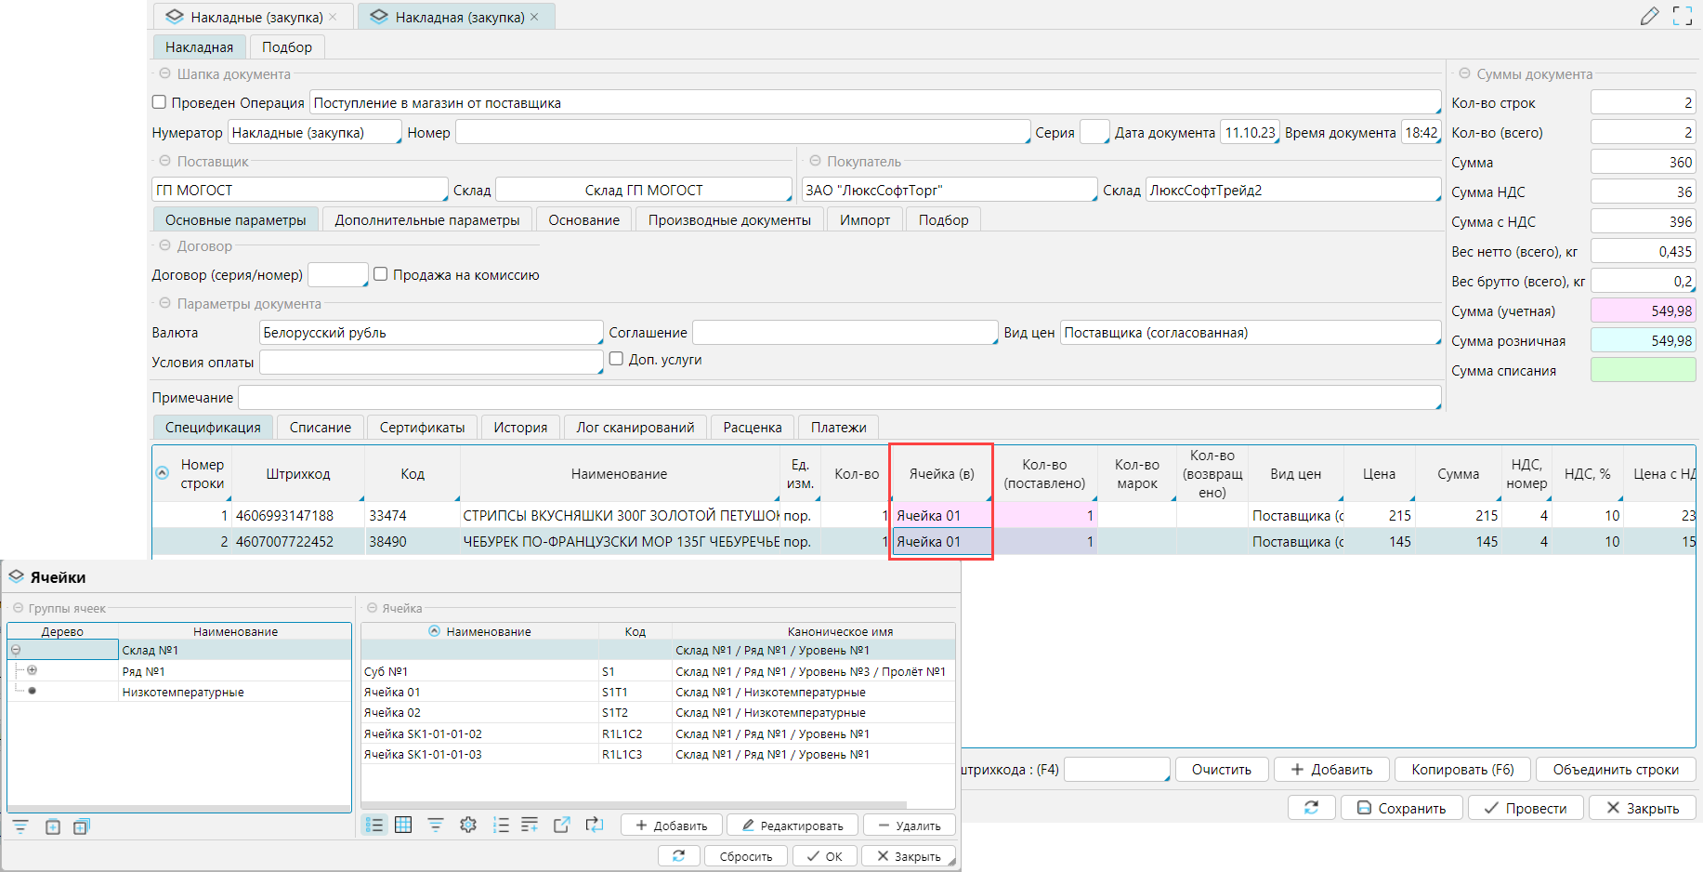The image size is (1703, 872).
Task: Switch to the Дополнительные параметры tab
Action: tap(426, 220)
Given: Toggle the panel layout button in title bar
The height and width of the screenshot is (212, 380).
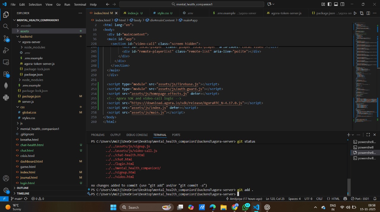Looking at the screenshot, I should pyautogui.click(x=336, y=4).
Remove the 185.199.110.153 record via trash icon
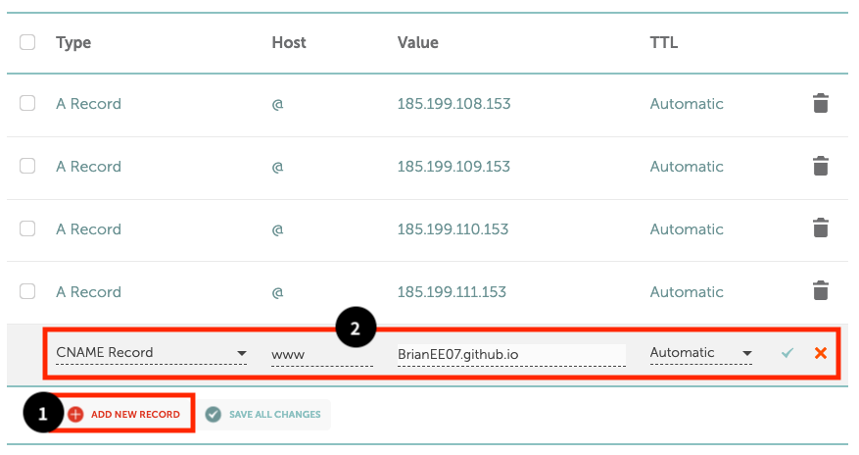Image resolution: width=859 pixels, height=455 pixels. click(821, 229)
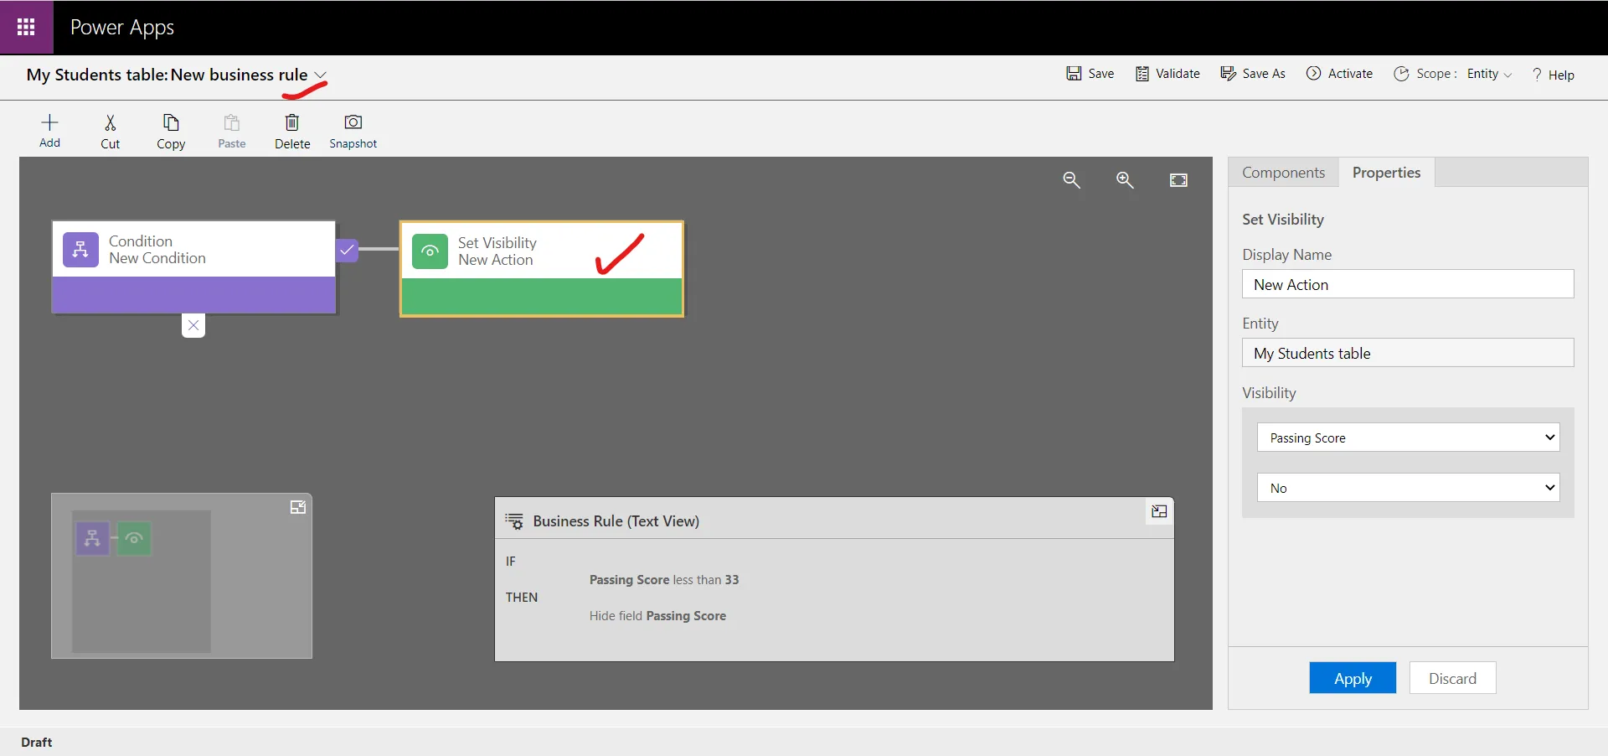Click the fit-to-screen canvas icon

point(1178,180)
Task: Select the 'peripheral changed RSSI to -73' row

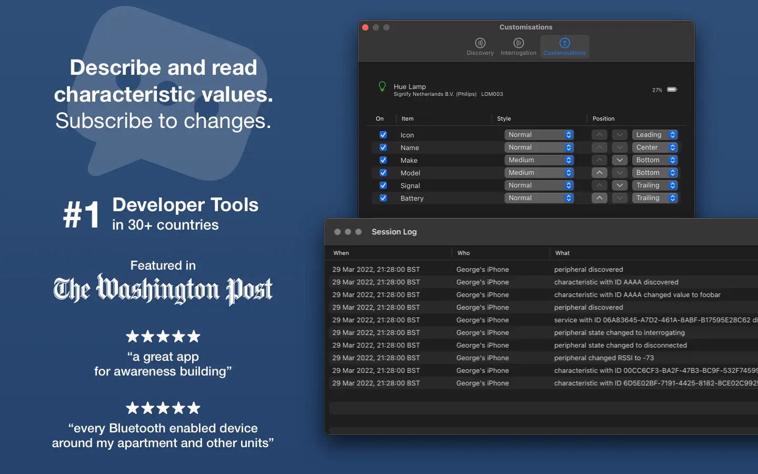Action: pyautogui.click(x=543, y=358)
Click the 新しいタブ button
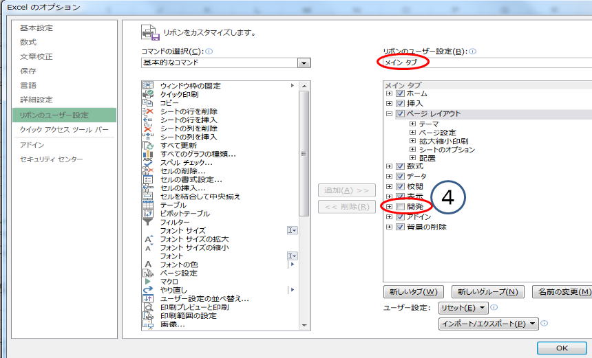 414,291
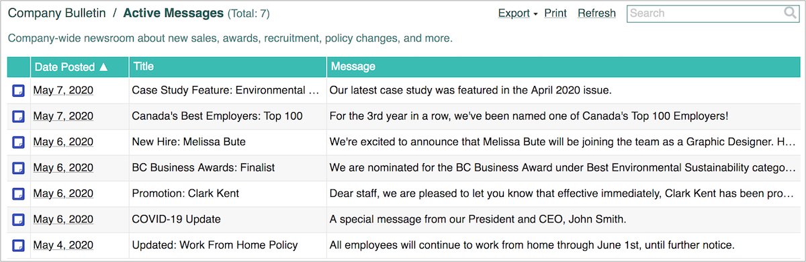Open note icon for New Hire Melissa Bute

click(19, 142)
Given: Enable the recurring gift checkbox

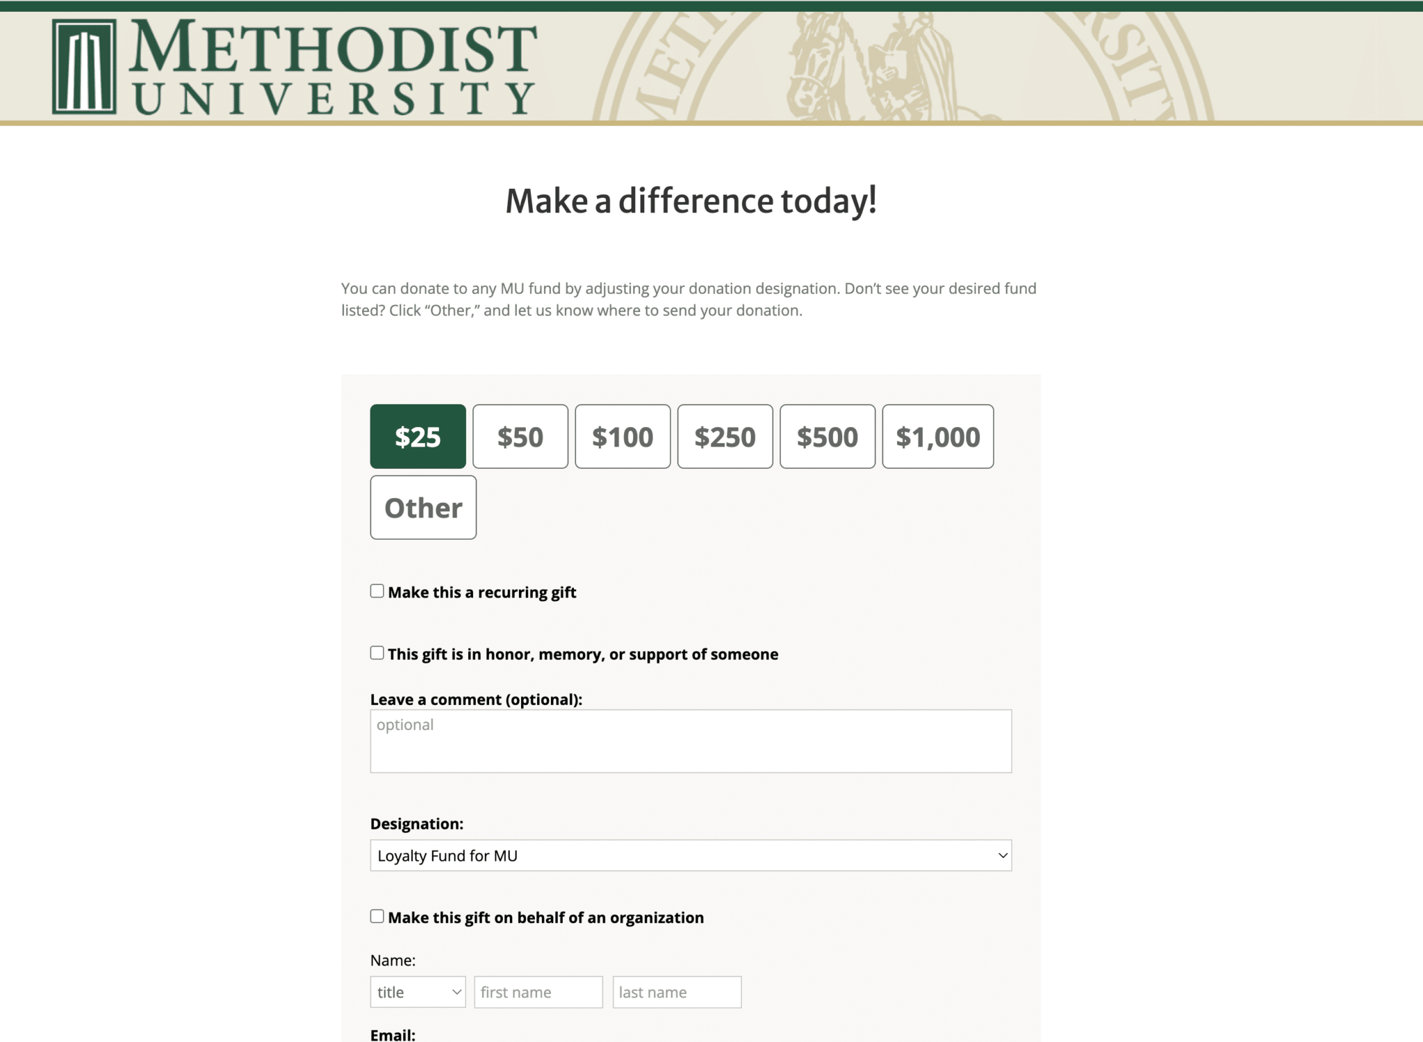Looking at the screenshot, I should point(377,591).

> **WHAT THIS TASK INVOLVES**:
All lines from the one containing "Click the 新しいタブ button" to the last line of the records above, and no others, should be returned unchanged, without pictures.

> **REPLY TO THE TASK**:
Click the 新しいタブ button
 414,291
Open note icon for New Hire Melissa Bute

click(19, 142)
Given: Enable the recurring gift checkbox

Looking at the screenshot, I should point(377,591).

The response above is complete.